*** Listed entries

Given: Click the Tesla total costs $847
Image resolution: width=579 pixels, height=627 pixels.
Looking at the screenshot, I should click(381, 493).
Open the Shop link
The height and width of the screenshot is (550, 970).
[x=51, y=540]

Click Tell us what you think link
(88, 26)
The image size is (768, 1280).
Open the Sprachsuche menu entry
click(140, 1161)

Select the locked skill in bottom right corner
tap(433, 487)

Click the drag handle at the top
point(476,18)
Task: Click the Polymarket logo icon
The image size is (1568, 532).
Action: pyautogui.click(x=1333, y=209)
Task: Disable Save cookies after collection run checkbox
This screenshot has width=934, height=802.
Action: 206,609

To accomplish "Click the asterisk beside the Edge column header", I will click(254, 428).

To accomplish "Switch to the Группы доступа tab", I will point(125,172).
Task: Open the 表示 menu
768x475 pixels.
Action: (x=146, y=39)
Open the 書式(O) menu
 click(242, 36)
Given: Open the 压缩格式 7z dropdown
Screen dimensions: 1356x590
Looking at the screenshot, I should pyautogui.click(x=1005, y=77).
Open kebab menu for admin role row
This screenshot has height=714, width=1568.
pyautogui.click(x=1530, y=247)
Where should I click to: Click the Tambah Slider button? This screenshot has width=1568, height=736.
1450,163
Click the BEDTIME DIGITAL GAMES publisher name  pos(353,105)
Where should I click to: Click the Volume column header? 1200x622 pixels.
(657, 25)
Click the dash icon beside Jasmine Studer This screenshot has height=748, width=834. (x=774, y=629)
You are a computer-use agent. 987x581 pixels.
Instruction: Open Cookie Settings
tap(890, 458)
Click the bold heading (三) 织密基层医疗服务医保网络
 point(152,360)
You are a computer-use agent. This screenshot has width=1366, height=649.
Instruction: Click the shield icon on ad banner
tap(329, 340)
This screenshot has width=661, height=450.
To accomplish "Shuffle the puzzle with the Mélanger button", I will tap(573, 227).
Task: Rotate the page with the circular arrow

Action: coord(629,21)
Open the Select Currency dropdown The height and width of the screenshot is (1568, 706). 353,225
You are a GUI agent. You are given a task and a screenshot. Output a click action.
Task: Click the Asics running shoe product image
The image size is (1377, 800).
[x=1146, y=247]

******

:: Your instructions ::
Take the lines from the start of the records through the line holding "The image size is (768, 1280).", both included, and please print them exactly, with nothing else.

:: Your response ::
Given: Click the Tesla total costs $847
Image resolution: width=579 pixels, height=627 pixels.
Looking at the screenshot, I should click(381, 493).
Open the Shop link
The height and width of the screenshot is (550, 970).
[x=51, y=540]

Click Tell us what you think link
(88, 26)
The image size is (768, 1280).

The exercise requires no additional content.